暖相:文字理論を透徹し自ら思惟観行し、内心に暖相が現れる。火花が散る如く、正しい理論に部分的に同調し、初歩的認知が生じ、興味が湧き更に内奥を探究したくなる段階。
頂:理論認知が一定水準に達し、五蘊身心の空を理解し五蘊認知の頂点に至る。此時完全に意識の認知と勝解であり未だ意根に至らず、内心に躁動が残り五蘊空の認知に安住できず、進退可能な段階。
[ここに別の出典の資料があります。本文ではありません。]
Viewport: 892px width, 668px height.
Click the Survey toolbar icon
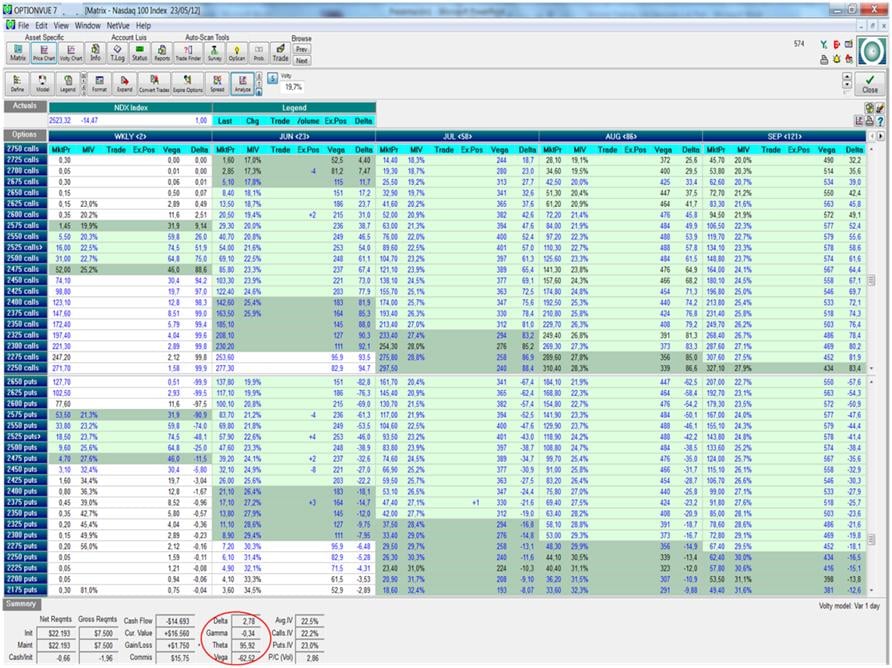point(214,52)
此の段階で、或る者は内心に激烈な反抗が生じ思想が動揺し情緒が浮沈する。或る者は苦悩万分手の施しよう無き焦燥感や情緒低落に陥る。此の段階を過ぎれば情緒が正常化し、次の段階に進む。意識のみならず意根も安忍し、五蘊が何故空で不実なのかを深く探究する。
第三の段階は忍である。忍とは安住を意味し、空義に安住し五蘊の無常性を忍可する段階であるが、未だ真の証得ではない。証拠不充分で内心の考量不足の為、其の理を真に確認できず、只内心が躁動せず比較的安分である。証拠を求め五蘊身心の実質を現量観察する努力を続ける。此時身心の覚受は益々軽安となり、喜びが増し、禅定は向上し、智慧は深細・敏速化し、空の念は堅固となるが、未だ捨に住せず捨覚分は無い。
捨覚分が成就する時、内心の我という思想観念を捨て去り、内心空空となり五蘊空無常の観念が確立し、証拠が充分となり内心完全に五蘊空無我を認可する。第四段階の世第一法が成就し我見を断除し初果を証得する。
観行過程において身心が不断に変化する理由は、意識の勝解を通じ意根が四聖諦法を漸次体認し、従前の観念と相反し旧来の認知を覆す為である。意根が新大陸を発見すれば、身心に相応の変化と反応を促す。故に我見を断ち五蘊無我を証得するのは、必ず意根による証得である。
七、戒律保持は我見断ちに資する
色身を我と見做す我見には如何なる現れがあるか?現実生活において如何なる面の薫染が身見を増長するか?身見断ち難き原因は何か?前世に身見を断った者が現世で再び仏法に遇えば速やかに身見を断てる理由は?此等の現象を悉く抽出し、色身への愛着を少しずつ降伏させれば身見断ちは速やかになる。色身への一切の保護維持は悉く身見に起因する。色身に対し如何なる面の保護と愛着が存在するか?
出家者の戒律を考察すれば、仏陀が何故それ程詳細な戒律を制定したか理解できる。全て身見我見を降伏させる為である。或る者は此の理を解せず、戒律が自らを拘束すると嫌って受戒せず。仏陀の戒律を遵守すれば解脱を得られる。小乗の戒律は別解脱戒と称され、一戒を守れば一つの解脱を得る。故に出家修行すれば将来必ず四果阿羅漢を証得し解脱の日を迎える。出家の利点は多く、根本は清浄自在にして解脱に趣向することである。
現代人の生活様式は身見断ちを困難にする。生活享受を過度に重視し、快適さのみ求め他を顧みぬ。日常の衣食住行の各面、財色名食睡の各角度から自らの身見を観察すべし。色を見、声を聞き、触を覚え、香を嗅ぎ、味を嘗める面より観察を開始し、此等の面を殊更に重視し色身を過度に気遣い受用を講ずる傾向が強ければ、身見重きと認め調伏策を講ずべし。